We need not pray for more converts. We DO need to pray for more believers who will understand the work of the Kingdom.

 

Choosing the Good Part

The stories of Luke 10 give me pictures of ministry priorities. In the sending of the 72, it is remembering the call of God. Jesus asks the 72 to go and do what they had watched him do. Teach what he had taught them. Know your call.
The parable of the good Samaritan is a nice bridge. One emphasis is to learn to stay focused on what is important. The Levite and the priest were distracted. I can let the “busyness” of ministry keep me from the priority of the gospel.
The second thing the parable teaches me bridges to the next story: Remember to choose the good part. The Samaritan chose the good part by living in compassion.
In the third story of Luke 10 we have the story of Mary and Martha. Martha is distracted by “doing good.” Mary realizes Jesus is the house and she didn’t want to let those moments pass her by. Jesus let Martha know Mary had chosen the “good part.”
That launches the next emphasis for Luke, which is the priority of prayer.
Everything springs out of relationship. The strength of relationship is prayer in the Kingdom of God. I must know him. I must hear from him. I must choose the good part.

The Calling of God and the Call of Distractions

Luke 10 tells three distinct stories, all of which combine for great reminders of ministry.

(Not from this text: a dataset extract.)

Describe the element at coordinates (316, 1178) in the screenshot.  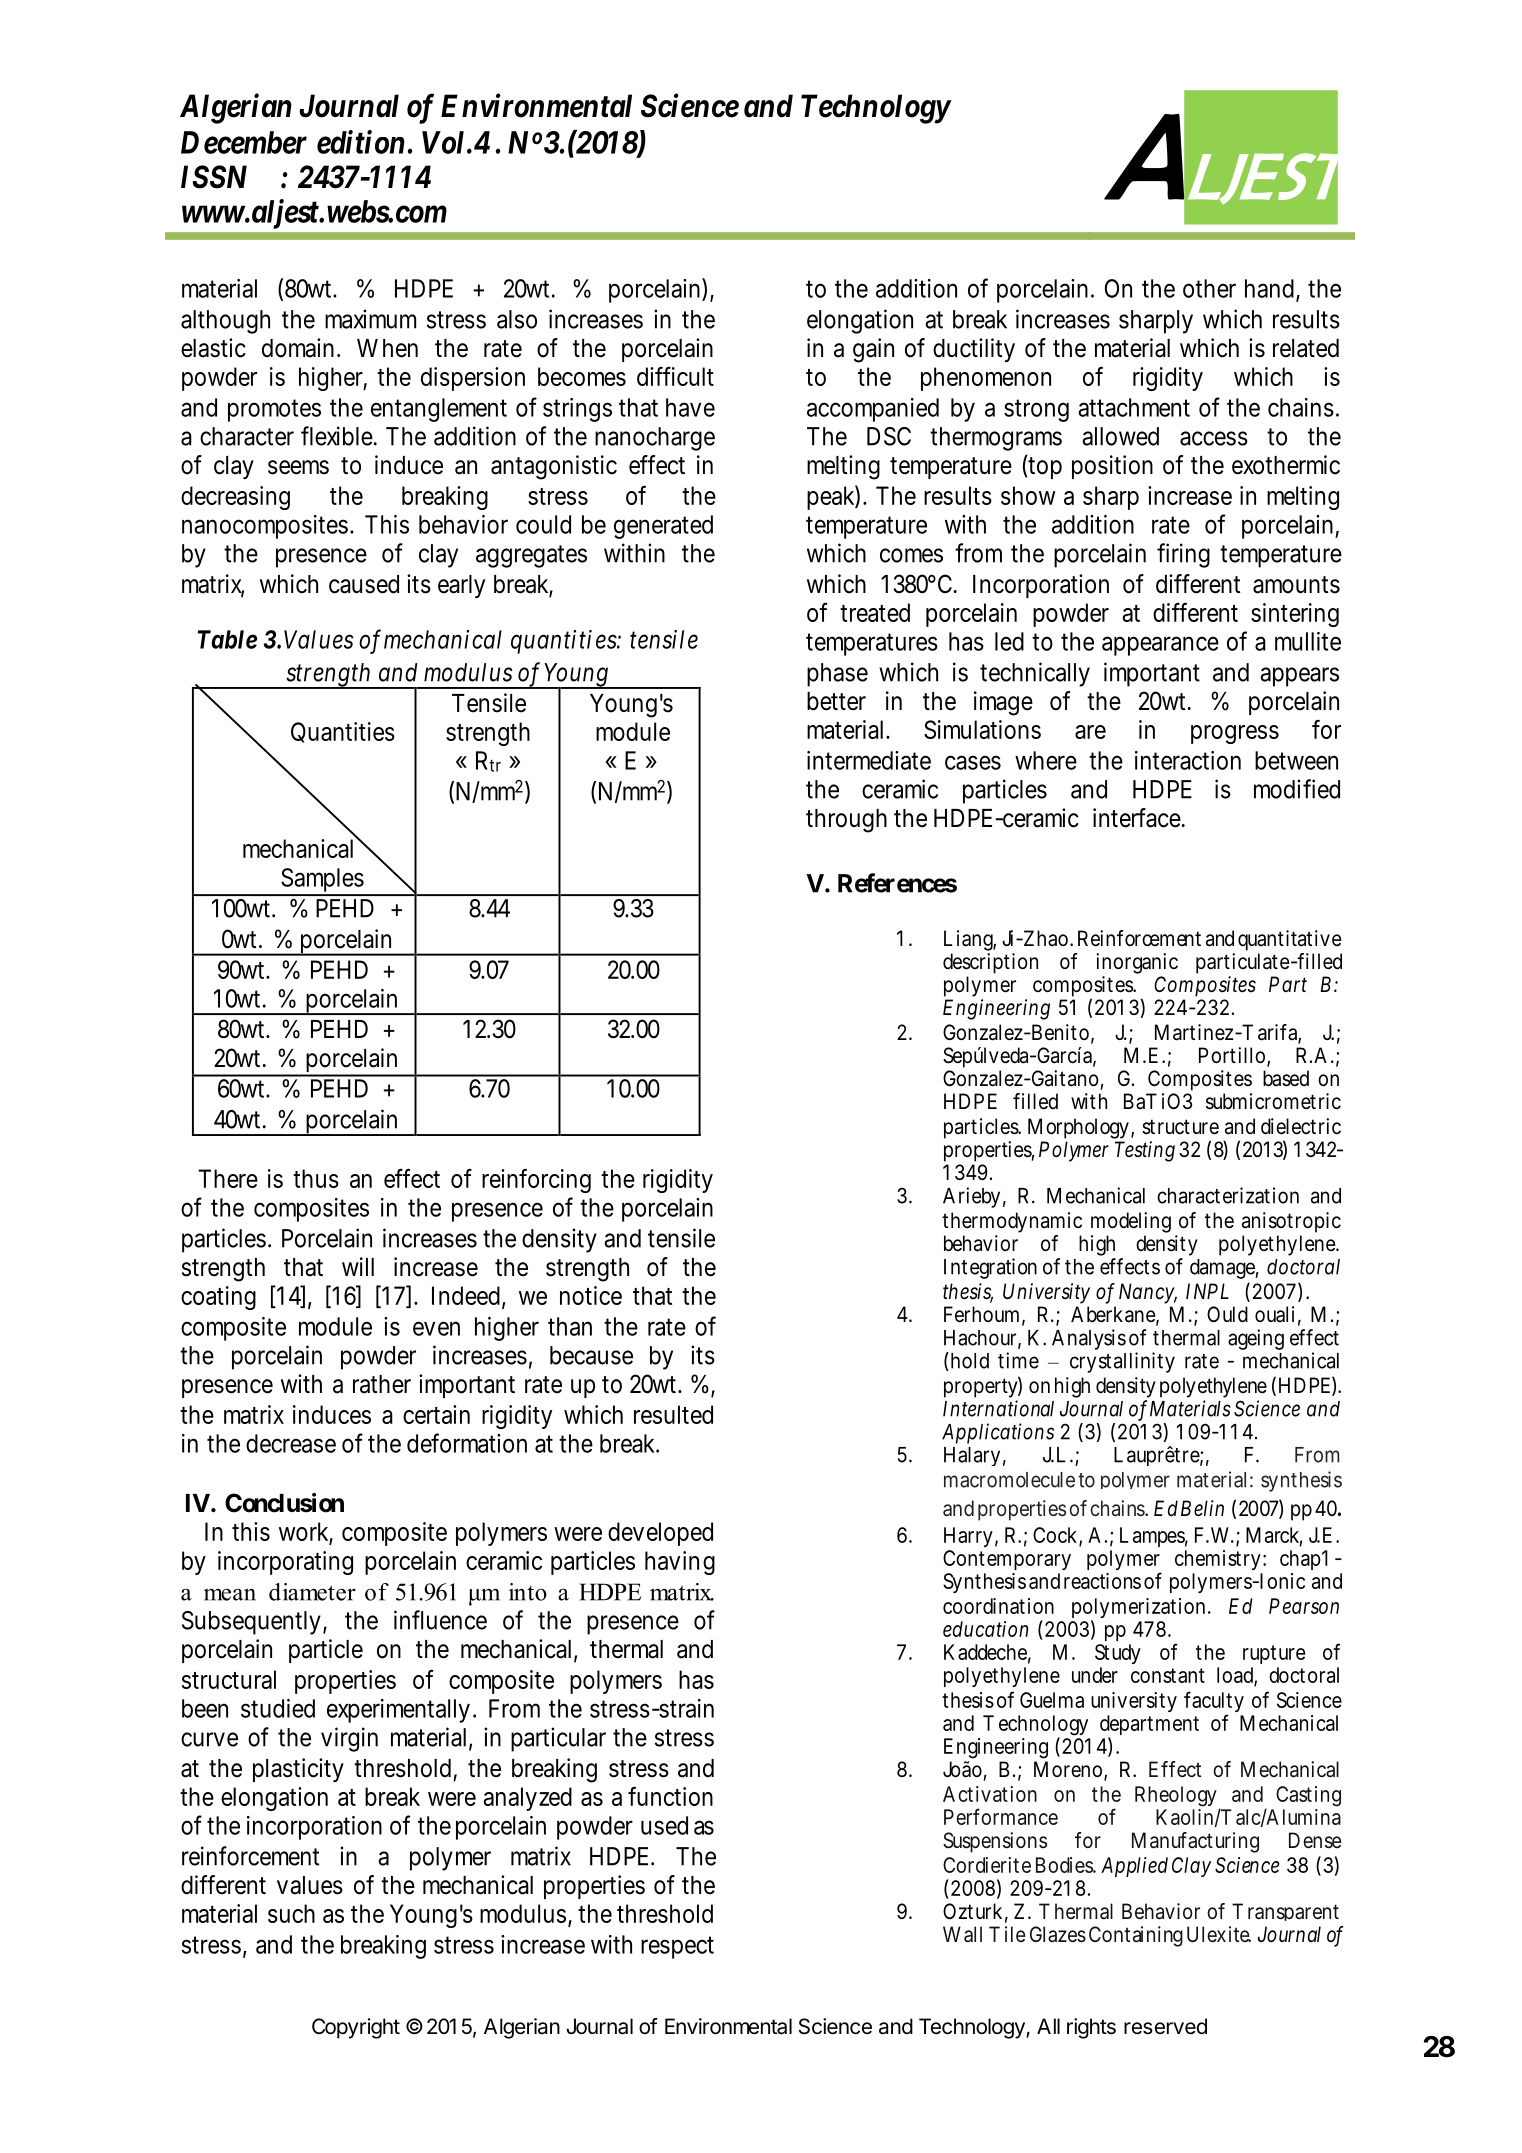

Years ago I remember a minister talking about how he wanted to live in the spirit of Luke 10.
The first story is the sending out of the 72. It’s about the call. Ministers called of God can relate. There is the excitement of getting out and doing what God has called you to do.
I need that reminder. The call of Jesus to his disciples is to proclaim what you have learned and demonstrate it. They were to go out proclaiming the Kingdom (what Jesus had taught) and then demonstrate the power of the Kingdom (which Jesus had been doing all along). In other words, it was time for the baby eagles to get out of the nest and learn to flap their wings.
It had to have been a joyous time to have the 72 coming back and reporting!
“WOW! All you said and did, we said and did! Even demons were subject to us!”
It’s at this point Jesus reminds them to stay grounded. “”Rejoice that your names are written in heaven.”
Keep perspective.
The second story incorporates the parable of the Good Samaritan. The first story is a reminder of the call of God. The second story is about staying focused. The priest and the Levite in the story should have helped the wounded man. What kept them from helping was the distractions of their day. They had their “duties.” If they stopped to help, they would be delayed from their duties.
They may have also been distracted by the prevailing thoughts of their day. Why stop to help? That may be a trap! Why stop to help? He probably got what he deserved!
Distractions can keep us from the call of God. We may think we’re living out the call, but we’ve forgotten the true call of God. The Samaritan remembered the true part. He exemplified the call of the Kingdom.
So much can call out to distract! It can be “good things.” It can just be menial things. We allow our time to get eaten up by mundane tasks. We miss those opportunities to live out the power of Kingdom.
Remember the “good part.” Remember to proclaim what you have learned. Remember to demonstrate the goodness of the Kingdom as well. And work to keep distractions to a minimum.